Replace host_alive test with hypervisor VM states

Currently, the host_alive_status metric is a combination of ping tests and general VM up/down state from the hypervisor isActive(). If ping tests are not supported in the environment or by the VM's security rules, host_alive_status becomes practically useless. This change proposes to make host_alive_status a reliable, stable metric consisting of one of eight possible status codes, as reported by the hypervisor, including shut off/paused/suspended, etc. A value_meta 'detail' tag includes a human-readable translation of the status code, and the codes are also added to the plugin documentation. In addition, this change renames the 'ping_only' configuration parameter to 'alive_only' as a means to gauge the general status of all VMs without the additional load of performance metrics, for situations where the latter is overwhelming. If alive_only is True, only the VM status metrics and aggregate metrics are published. The 'ping_status' metric serves as the new name for ping-based testing of VMs.

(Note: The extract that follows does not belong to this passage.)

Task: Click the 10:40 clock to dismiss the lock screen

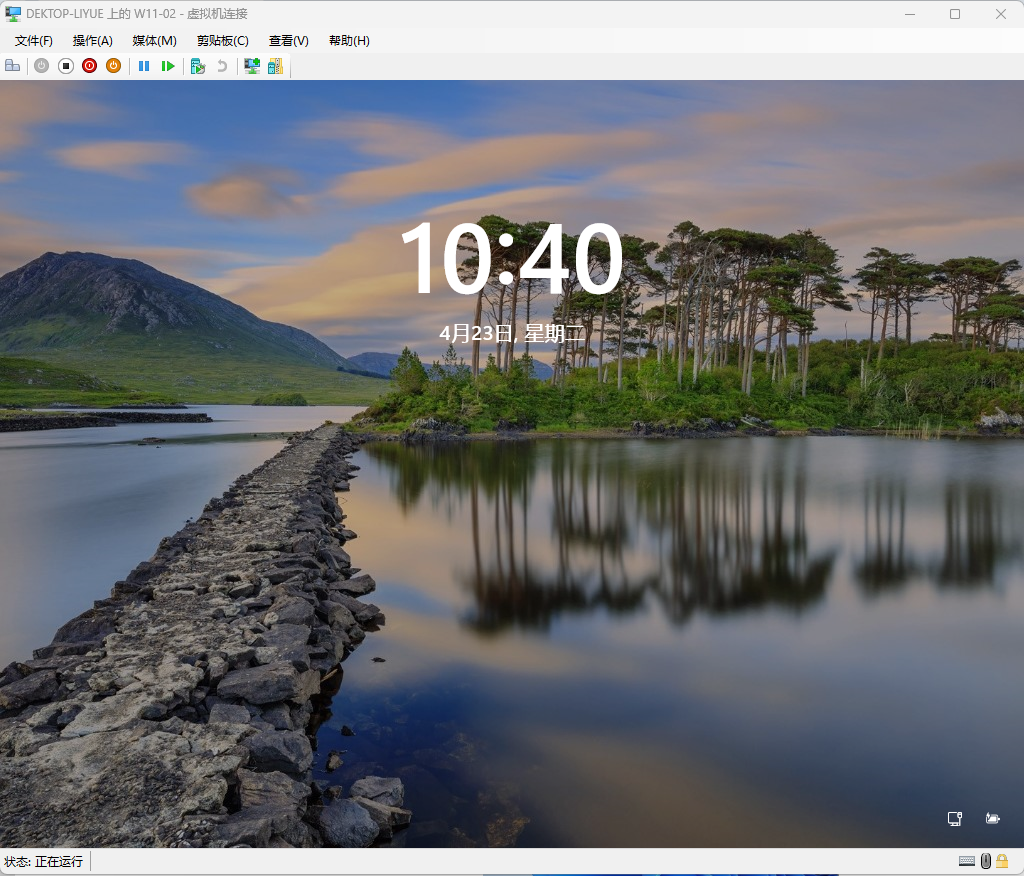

Change-Id: I77c87b222de0aa9882d1761e8cade87ef1719d7d
2015-10-30 14:13:22 -06:00 · 2015-10-30 14:13:22 -06:00 · 3520fba6e0
parent 10ef624576
commit 3520fba6e0
3 changed files with 93 additions and 51 deletions
--- a/conf.d/libvirt.yaml.example
+++ b/conf.d/libvirt.yaml.example
@ -12,6 +12,7 @@ init_config:
    # How long before gathering data on newly-provisioned instances? (seconds)
    vm_probation: 300
    # Command line to ping VMs, set to False (or simply remove) to disable
+    # Note that this is currently only supported by Nova networking
    ping_check: /bin/ping -n -c1 -w1 -q
    # List of instance metadata keys to be sent as dimensions
    # By default 'scale_group' metadata is used here for supporting auto
--- a/docs/Plugins.md
+++ b/docs/Plugins.md
@ -54,6 +54,7 @@
    - [Instance Cache](#instance-cache)
    - [Metrics Cache](#metrics-cache)
    - [Per-Instance Metrics](#per-instance-metrics)
+      - [host_alive_status Codes](#host_alive_status-codes)
    - [VM Dimensions](#vm-dimensions)
    - [Aggregate Metrics](#aggregate-metrics)
  - [Crash Dump Monitoring](#crash-dump-monitoring)
@ -1011,9 +1012,9 @@ If the owner of the VM is in a different tenant the Agent Cross-Tenant Metric Su

 `vm_probation` specifies a period of time (in seconds) in which to suspend metrics from a newly-created VM.  This is to prevent quickly-obsolete metrics in an environment with a high amount of instance churn (VMs created and destroyed in rapid succession).  The default probation length is 300 seconds (five minutes).  Setting to 0 disables VM probation, and metrics will be recorded as soon as possible after a VM is created.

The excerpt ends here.